Charter Communications' massive merger -- which would roll three cable companies into one -- cleared a hurdle Tuesday night when California regulators held a marathon hearing to gather public comment.
Charter's $67-billion plan to buy Time Warner Cable and Bright House Networks -- two large California providers -- attracted dozens of enthusiastic supporters and some vocal critics at the four-hour hearing in downtown Los Angeles.
No decision on the deal was reached. But dozens of community groups from Riverside County, San Bernardino County, Orange County, San Diego County, Long Beach and the San Fernando and San Gabriel valleys urged a PUC commissioner and an administrative law judge who is overseeing the matter to approve Charter's take-over plans.
Charter has pledged to expand a program to provide affordable Internet service for some of Southern California's poor residents -- a key selling point of the deal, particularly among community group leaders who showed up in force Tuesday.
"Last year, the United States was ranked 27th in math, and 28th in science among 34 developed countries," said Liberty Naud, who was among the more than 100 speakers during the hearing.
She runs a group called Smart Education that serves the Coachella Valley.
"By 2018, we are going to be short 3 million science, technology, engineering and math jobs," she said. "How many of our at-risk youth could fill those spots if they had the access that they needed?"
Naud's group has received support in the past from Time Warner Cable, and she took a jab at the consumer advocacy groups and a representative of the Writers Guild of America, West, who lined up to oppose the deal at the lengthy hearing.
"Who brings those stories you write to life? Who does the editing and creates the equipment that makes it possible to film those ideas?" Naud said. "Technologists, engineers and sound scientists. We don't just need this merger, it is a necessity."
Charter last spring structured a deal to buy Time Warner Cable for $57 billion, and Bright House Networks, which is owned by Advance/Newhouse Communications, for $10.4 billion. The California Public Utilities Commission must approve the transfer of communications licenses now held by Time Warner Cable and Bright House before Charter can complete its transaction.
The PUC expects to reach a decision by June, but Charter has asked state regulators to speed up its deliberations.
Charter separately must secure the approvals of the Federal Communications Commission and the U.S. Department of Justice.
The FCC is expected to rule by late March.
With the new territories, Charter would become the nation's third-largest pay-TV provider with more than 17 million video customers. It would become the second-largest broadband Internet provider with more than 19 million subscribers.
In Southern California, Charter would provide service to about 2 million households, including more than 1.5 million homes that are currently served by Time Warner Cable.

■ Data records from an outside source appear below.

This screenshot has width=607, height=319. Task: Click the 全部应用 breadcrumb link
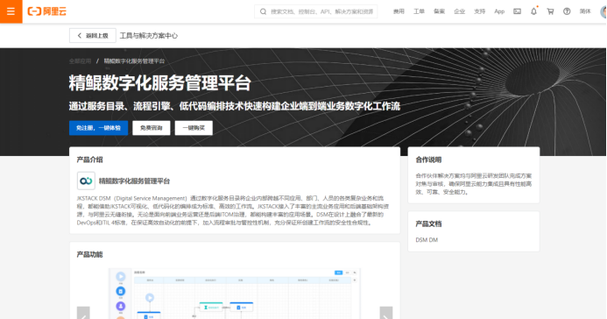coord(80,61)
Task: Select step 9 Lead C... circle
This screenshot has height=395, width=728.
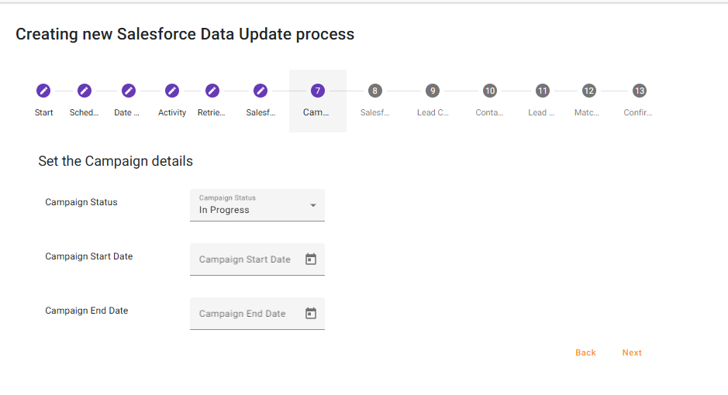Action: point(433,91)
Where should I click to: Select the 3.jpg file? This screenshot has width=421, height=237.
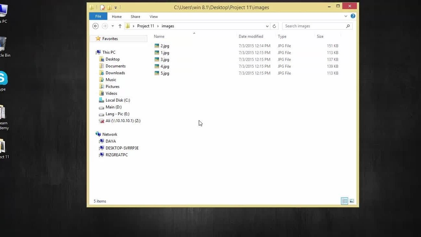165,60
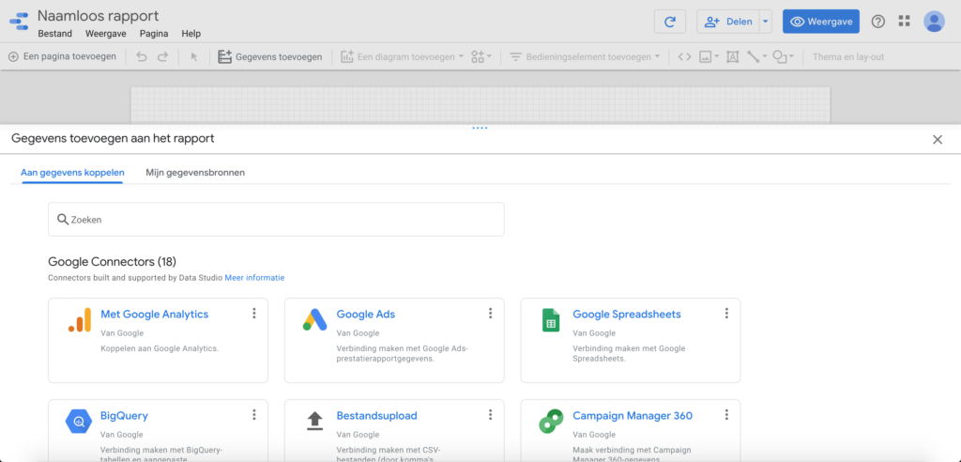The height and width of the screenshot is (462, 961).
Task: Click the Data Studio logo icon
Action: pyautogui.click(x=18, y=22)
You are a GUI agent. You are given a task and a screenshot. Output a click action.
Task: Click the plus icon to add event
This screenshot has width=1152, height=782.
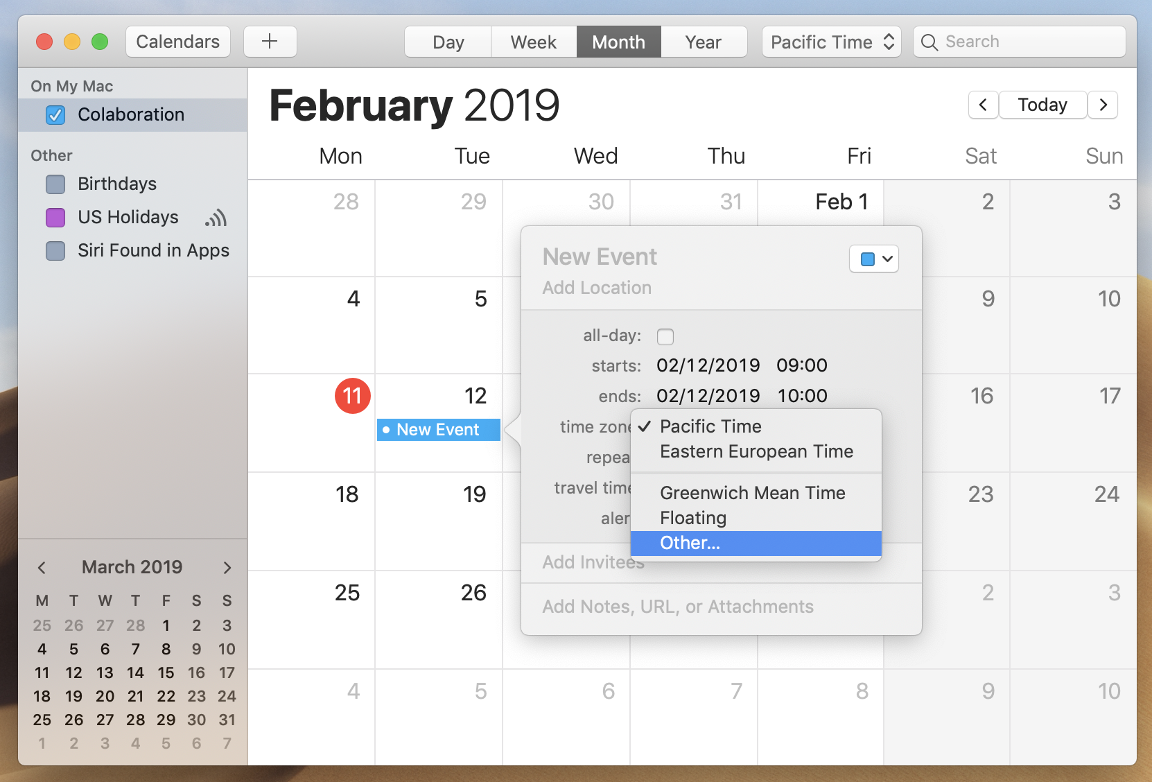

California Public Utilities Commissioner Michael Picker and PUC administrative law Judge Karl J. Bemesderfer attended Tuesday evening's hearing in downtown Los Angeles, although Picker left after an hour to catch a flight back to San Francisco, where the agency is based.
"I want to tell you how much I appreciate that you took the time to come here and let us hear from you," Bemesderfer told the crowd. "You are the people that we serve."
Charter has pledged to begin offering some low-income residents -- students and seniors -- a $14.99-a-month high-speed Internet service plan within six months of the merger closing.
The proposed plan would offer Internet speeds at around 30 megabits per second, which is higher than what is typically offered in lower-priced Internet plans available to poor consumers.
But critics said the company should provide its low-cost Internet service to all low-income residents in the region.
"Who are they kidding?" Alex Nogales, chief executive of the National Hispanic Media Coalition, said as he left the hearing. "We have a lot of poor people in our community. A lot of them rely on their cellphones for the Internet, but there is no substitute for a home computer where you can do your homework or fill out an application for a job."
Larry Ortega of Pomona, who runs the One Million New Internet Users program, also was skeptical that the Charter deal would bring affordable Internet access to a sufficient number of poor residents.
"I know this industry," Ortega said. "They make promises and after the merger is complete, promises are not fulfilled and then we have no recourse."
Another focus of the regulatory review is whether Charter would wield too much influence in shaping the high-speed Internet service market.
If the consolidation is approved, an estimated 69% of residents who live in Charter's new service area in California would have only one choice -- Charter -- for Internet service delivered through a wired line and with speeds higher than 25 megabits per second.
Consumer rights advocates and the WGA, West, contend the increased market share would give Charter too much influence in the fast-evolving video streaming service business.
Consumer advocates say the company would have an incentive to encourage customers to pay for traditional bundles of cable TV channels and could adopt policies that put upstart streaming services at a disadvantage.
Last year, the California PUC helped put a nail in the coffin of Comcast's failed bid for Time Warner Cable. Commissioner Mike Florio said in April that he would vote to block the Comcast merger, signaling that Comcast would have a particularly rough ride securing necessary approvals in California.
That deal collapsed, clearing the way for Charter to put together its own $57-billion deal to buy Time Warner Cable.
Several speakers Tuesday applauded Charter, saying its deal -- and the commitment to affordable broadband -- was more comprehensive than what Comcast had proposed. They also praised Charter's commitment to close Time Warner Cable's overseas call centers and bring those jobs back to the U.S.
But not everyone was convinced the deal would benefit consumers.
"Like many Californians, I am overcharged for Internet service," said Marvin Vargas, who was the final speaker Tuesday, stepping up to the microphone a little before 10 p.m.
"Regardless of what promises this company will make, over the long term a monopoly or duopoly will charge higher rates, they will provide inferior service and they will lay off workers," Vargas said. "The lack of competition is why people can't afford broadband -- it's not because these corporations aren't large enough."